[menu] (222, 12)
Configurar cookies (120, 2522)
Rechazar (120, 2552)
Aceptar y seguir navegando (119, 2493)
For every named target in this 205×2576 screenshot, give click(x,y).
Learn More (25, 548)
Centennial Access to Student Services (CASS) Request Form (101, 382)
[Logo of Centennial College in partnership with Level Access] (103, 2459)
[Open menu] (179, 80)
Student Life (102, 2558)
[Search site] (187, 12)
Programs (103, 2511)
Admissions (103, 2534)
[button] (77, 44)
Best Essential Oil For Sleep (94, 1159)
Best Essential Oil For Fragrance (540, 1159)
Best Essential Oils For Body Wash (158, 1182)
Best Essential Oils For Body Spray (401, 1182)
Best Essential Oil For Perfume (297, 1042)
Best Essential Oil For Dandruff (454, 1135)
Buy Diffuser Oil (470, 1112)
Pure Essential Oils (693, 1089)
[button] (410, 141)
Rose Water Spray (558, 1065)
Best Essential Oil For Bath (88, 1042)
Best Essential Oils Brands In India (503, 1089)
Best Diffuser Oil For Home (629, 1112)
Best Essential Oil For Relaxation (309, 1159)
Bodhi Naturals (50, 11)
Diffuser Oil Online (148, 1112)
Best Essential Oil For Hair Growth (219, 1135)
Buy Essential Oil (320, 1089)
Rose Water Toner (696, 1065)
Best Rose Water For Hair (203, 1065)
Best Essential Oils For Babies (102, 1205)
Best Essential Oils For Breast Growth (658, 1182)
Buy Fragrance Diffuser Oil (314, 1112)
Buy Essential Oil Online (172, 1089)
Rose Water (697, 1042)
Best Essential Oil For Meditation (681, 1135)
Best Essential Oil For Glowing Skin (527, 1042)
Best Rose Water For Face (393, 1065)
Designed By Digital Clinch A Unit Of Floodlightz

..........

> _Task goal_: All the entries should be written out again precisely.

> _Output of the task_:
[menu] (222, 12)
Configurar cookies (120, 2522)
Rechazar (120, 2552)
Aceptar y seguir navegando (119, 2493)
For every named target in this 205×2576 screenshot, give click(x,y).
Learn More (25, 548)
Centennial Access to Student Services (CASS) Request Form (101, 382)
[Logo of Centennial College in partnership with Level Access] (103, 2459)
[Open menu] (179, 80)
Student Life (102, 2558)
[Search site] (187, 12)
Programs (103, 2511)
Admissions (103, 2534)
[button] (77, 44)
Best Essential Oil For Sleep (94, 1159)
Best Essential Oil For Fragrance (540, 1159)
Best Essential Oils For Body Wash (158, 1182)
Best Essential Oils For Body Spray (401, 1182)
Best Essential Oil For Perfume (297, 1042)
Best Essential Oil For Dandruff (454, 1135)
Buy Diffuser Oil (470, 1112)
Pure Essential Oils (693, 1089)
[button] (410, 141)
Rose Water Spray (558, 1065)
Best Essential Oil For Bath (88, 1042)
Best Essential Oils Brands In India (503, 1089)
Best Diffuser Oil For Home (629, 1112)
Best Essential Oil For Relaxation (309, 1159)
Bodhi Naturals (50, 11)
Diffuser Oil Online (148, 1112)
Best Essential Oil For Hair Growth (219, 1135)
Buy Essential Oil (320, 1089)
Rose Water Toner (696, 1065)
Best Rose Water For Hair (203, 1065)
Best Essential Oils For Babies (102, 1205)
Best Essential Oils For Breast Growth (658, 1182)
Buy Fragrance Diffuser Oil (314, 1112)
Buy Essential Oil Online (172, 1089)
Rose Water (697, 1042)
Best Essential Oil For Meditation (681, 1135)
Best Essential Oil For Glowing Skin (527, 1042)
Best Rose Water For Face (393, 1065)
Designed By Digital Clinch A Unit Of Floodlightz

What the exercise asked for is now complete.